Originally published online at BLUNT Magazine.
3 / 5
As they close in on four decades and notch up album #16, chances are you’ve already established an opinion on English goth-rockers Killing Joke. If this is your first time with the band, welcome to Pylon. The good news is that the album serves as a great introduction to one of alternative rock’s more bizarre cult acts, and although an intriguing prospect, longtime fans of the band will be left wanting more.
Having spent more than half a lifetime performing, frontman Jaz Coleman’s vocals are still absolutely menacing, although you do have to deal with him singing goofy, tin-foil hat lines like, “Nobody believes in 9/11, steel-frame buildings don’t fall in seconds”. Standout tracks “Dawn Of The Hive” and “I Am The Virus” show off the band’s metal chops with some big riffs fed through some dirty production, and while the rest of Pylon is enjoyable, it seems to lack anything of real significance.

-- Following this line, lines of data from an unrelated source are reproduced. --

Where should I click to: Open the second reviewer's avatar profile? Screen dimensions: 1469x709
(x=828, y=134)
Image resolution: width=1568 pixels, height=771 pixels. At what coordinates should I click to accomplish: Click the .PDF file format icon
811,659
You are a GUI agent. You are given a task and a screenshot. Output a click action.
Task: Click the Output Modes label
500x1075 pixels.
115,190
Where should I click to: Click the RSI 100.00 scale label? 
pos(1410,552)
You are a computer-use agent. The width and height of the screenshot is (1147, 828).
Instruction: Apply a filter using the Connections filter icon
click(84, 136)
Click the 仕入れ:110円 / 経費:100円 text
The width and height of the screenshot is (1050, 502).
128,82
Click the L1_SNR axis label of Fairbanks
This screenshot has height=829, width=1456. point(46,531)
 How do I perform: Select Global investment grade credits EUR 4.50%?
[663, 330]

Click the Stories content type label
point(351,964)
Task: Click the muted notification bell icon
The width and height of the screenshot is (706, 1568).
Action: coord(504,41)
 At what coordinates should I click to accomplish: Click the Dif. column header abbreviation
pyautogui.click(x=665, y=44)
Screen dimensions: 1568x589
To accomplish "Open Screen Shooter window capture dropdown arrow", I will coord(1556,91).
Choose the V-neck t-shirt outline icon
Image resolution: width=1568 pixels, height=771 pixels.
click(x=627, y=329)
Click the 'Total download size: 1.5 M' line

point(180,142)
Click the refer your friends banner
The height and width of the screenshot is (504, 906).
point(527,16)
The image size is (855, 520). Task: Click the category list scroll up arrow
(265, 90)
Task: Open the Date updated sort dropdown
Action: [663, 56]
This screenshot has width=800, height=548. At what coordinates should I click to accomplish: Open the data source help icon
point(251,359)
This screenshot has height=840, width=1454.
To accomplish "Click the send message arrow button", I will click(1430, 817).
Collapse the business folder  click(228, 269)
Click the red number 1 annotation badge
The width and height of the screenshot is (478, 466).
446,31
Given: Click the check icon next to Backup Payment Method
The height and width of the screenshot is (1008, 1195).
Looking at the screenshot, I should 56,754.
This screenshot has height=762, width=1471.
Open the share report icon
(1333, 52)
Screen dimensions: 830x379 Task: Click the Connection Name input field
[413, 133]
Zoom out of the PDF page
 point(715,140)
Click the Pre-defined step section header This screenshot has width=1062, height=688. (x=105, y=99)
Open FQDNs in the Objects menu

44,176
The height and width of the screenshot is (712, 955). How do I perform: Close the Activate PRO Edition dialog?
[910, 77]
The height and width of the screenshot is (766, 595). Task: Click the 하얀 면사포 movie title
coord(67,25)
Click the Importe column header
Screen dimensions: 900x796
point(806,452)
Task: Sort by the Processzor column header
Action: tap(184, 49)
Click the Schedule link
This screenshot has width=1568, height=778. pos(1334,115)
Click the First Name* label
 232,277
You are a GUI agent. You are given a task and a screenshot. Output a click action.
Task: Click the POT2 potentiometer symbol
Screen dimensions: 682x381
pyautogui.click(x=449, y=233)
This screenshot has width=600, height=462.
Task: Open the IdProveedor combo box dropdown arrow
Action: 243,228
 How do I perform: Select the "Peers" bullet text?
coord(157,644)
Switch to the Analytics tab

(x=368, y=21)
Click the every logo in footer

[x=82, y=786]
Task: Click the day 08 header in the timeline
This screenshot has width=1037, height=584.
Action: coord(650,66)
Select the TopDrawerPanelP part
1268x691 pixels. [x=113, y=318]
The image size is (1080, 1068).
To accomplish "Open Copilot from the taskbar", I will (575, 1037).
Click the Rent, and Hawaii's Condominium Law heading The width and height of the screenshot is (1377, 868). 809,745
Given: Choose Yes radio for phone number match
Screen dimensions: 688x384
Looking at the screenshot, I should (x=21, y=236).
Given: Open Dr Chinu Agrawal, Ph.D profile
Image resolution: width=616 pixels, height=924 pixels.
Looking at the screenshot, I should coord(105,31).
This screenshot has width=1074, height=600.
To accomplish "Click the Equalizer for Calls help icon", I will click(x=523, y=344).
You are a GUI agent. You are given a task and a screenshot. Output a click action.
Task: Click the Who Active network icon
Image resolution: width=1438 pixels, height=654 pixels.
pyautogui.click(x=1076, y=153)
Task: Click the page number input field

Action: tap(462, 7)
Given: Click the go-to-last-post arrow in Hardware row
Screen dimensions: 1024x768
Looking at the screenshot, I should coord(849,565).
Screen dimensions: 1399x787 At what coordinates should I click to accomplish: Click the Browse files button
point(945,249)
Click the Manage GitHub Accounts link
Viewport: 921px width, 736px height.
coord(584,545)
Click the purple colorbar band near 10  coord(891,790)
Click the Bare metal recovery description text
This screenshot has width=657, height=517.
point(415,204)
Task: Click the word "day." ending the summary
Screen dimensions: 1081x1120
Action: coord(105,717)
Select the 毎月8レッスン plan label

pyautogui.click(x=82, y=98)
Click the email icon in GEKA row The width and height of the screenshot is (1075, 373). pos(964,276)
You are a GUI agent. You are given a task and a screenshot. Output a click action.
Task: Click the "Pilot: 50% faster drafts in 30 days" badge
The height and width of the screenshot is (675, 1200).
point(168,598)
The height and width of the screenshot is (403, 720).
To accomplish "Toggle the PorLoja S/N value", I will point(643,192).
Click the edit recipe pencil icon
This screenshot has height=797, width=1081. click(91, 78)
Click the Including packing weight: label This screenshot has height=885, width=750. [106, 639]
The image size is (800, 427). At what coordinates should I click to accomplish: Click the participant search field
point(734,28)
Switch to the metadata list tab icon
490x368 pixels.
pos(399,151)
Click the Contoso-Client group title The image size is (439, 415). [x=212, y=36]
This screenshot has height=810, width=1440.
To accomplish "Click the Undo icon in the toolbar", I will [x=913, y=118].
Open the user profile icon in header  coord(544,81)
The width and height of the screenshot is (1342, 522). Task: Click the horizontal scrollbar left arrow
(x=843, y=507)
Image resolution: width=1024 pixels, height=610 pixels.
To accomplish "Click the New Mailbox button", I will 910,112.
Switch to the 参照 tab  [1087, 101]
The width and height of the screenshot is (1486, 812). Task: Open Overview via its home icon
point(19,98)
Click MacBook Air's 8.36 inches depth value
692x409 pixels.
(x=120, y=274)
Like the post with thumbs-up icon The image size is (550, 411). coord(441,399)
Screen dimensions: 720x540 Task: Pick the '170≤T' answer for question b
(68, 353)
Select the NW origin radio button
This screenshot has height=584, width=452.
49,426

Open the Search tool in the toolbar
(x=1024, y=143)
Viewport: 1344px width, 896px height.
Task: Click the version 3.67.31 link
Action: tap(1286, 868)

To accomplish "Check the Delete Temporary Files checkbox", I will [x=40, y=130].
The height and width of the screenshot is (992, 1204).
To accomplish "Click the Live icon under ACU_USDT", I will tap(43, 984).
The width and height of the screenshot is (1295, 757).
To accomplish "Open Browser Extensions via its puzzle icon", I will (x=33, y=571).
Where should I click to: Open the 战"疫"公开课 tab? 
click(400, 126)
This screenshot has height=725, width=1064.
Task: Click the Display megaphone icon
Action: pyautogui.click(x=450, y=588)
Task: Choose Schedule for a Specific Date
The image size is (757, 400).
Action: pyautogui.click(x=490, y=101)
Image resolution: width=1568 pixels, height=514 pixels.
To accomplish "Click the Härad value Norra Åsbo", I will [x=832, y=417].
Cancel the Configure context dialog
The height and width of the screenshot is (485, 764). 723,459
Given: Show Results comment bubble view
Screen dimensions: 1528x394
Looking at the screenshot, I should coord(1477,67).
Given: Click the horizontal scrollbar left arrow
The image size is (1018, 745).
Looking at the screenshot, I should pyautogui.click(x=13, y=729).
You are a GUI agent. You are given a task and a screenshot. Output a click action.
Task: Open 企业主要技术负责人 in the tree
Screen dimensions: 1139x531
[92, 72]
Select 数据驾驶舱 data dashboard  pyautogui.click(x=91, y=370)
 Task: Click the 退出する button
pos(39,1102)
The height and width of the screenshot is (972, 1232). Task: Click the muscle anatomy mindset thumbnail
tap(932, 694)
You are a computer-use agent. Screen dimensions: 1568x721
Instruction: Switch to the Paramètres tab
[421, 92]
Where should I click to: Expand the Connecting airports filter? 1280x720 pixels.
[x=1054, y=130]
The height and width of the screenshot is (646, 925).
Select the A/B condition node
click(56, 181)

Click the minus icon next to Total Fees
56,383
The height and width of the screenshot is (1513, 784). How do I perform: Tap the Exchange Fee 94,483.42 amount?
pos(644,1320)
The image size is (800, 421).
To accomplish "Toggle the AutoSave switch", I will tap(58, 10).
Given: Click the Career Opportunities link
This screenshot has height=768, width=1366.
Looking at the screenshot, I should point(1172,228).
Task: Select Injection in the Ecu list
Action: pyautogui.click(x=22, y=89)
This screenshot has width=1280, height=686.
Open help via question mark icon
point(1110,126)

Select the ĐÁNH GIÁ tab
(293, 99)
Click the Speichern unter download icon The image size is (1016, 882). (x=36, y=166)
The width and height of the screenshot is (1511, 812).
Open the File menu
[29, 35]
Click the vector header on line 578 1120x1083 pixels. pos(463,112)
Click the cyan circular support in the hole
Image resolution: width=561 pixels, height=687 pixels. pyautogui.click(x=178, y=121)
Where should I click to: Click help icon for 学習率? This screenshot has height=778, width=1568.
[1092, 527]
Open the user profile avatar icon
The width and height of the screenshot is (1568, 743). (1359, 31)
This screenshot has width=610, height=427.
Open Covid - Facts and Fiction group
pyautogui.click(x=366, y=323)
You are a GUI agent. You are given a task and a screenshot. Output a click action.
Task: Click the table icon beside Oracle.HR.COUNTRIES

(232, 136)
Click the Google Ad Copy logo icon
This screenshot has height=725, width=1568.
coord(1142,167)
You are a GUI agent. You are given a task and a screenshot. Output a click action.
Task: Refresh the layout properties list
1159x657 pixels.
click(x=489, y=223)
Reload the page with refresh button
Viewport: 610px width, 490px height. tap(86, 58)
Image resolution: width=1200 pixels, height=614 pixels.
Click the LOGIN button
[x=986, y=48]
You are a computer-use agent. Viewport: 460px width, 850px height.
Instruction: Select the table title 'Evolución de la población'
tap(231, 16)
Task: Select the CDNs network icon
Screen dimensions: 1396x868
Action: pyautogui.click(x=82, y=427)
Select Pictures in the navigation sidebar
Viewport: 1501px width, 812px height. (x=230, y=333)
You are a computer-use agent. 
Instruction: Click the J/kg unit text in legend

For every decent track, there are some middling ones too, particularly “New Jerusalem” and “Delete”, which tend to overstay their welcome after a few listens. At the very least, the album is a testament to Killing Joke’s consistency as musicians, which is a sentiment not extended to most cult alt-rock acts. Older fans will be able to pick and choose the moments that make it into their regular rotation, and for newcomers, this is the perfect jumping off point for exploring the band’s back catalogue.